[Source records]
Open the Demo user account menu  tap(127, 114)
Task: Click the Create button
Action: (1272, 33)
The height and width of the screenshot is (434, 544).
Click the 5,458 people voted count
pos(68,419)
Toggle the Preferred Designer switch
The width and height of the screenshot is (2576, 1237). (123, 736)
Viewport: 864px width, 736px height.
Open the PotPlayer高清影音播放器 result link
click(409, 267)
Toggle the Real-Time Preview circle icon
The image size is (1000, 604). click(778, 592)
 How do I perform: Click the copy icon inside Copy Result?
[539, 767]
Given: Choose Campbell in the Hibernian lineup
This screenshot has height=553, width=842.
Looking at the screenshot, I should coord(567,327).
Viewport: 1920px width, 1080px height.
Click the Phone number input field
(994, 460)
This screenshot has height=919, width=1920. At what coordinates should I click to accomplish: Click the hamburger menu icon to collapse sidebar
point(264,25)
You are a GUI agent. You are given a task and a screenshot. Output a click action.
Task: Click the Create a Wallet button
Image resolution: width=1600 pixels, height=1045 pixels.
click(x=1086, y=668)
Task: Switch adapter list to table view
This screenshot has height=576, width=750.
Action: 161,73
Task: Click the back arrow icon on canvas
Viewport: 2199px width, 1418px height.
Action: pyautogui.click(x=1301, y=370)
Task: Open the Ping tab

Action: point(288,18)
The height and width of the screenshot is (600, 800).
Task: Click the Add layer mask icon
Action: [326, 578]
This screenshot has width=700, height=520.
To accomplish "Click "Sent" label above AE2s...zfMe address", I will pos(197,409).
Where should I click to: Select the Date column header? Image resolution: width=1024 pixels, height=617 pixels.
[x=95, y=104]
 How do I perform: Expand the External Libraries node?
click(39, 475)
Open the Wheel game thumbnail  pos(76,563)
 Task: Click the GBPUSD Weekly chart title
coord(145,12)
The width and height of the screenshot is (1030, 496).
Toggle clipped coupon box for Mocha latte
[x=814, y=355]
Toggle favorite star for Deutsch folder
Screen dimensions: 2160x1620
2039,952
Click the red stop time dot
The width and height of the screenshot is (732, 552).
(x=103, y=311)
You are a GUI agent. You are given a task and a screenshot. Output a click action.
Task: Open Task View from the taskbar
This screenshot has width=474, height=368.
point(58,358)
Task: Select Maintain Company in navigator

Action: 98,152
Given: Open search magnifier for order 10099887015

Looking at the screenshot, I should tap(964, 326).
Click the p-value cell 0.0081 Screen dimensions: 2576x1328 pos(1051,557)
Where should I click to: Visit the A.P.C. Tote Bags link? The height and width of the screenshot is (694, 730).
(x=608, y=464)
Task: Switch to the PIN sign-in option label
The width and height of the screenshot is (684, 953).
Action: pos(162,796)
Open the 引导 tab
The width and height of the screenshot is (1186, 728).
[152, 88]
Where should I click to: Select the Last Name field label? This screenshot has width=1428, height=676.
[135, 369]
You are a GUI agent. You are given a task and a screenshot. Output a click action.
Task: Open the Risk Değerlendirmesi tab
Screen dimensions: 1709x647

● Set exercise: Put the records into a numbered list, skipping blank lines, starting with the line that contains "The width and height of the screenshot is (1030, 496)." and going on through the line that contains "Click the p-value".

● Answer below:
1. The width and height of the screenshot is (1030, 496).
2. Toggle clipped coupon box for Mocha latte
3. [x=814, y=355]
4. Toggle favorite star for Deutsch folder
5. Screen dimensions: 2160x1620
6. 2039,952
7. Click the red stop time dot
8. The width and height of the screenshot is (732, 552).
9. (x=103, y=311)
10. You are a GUI agent. You are given a task and a screenshot. Output a click action.
11. Task: Open Task View from the taskbar
12. This screenshot has width=474, height=368.
13. point(58,358)
14. Task: Select Maintain Company in navigator
15. Action: 98,152
16. Given: Open search magnifier for order 10099887015
17. Looking at the screenshot, I should tap(964, 326).
18. Click the p-value cell 0.0081 Screen dimensions: 2576x1328 pos(1051,557)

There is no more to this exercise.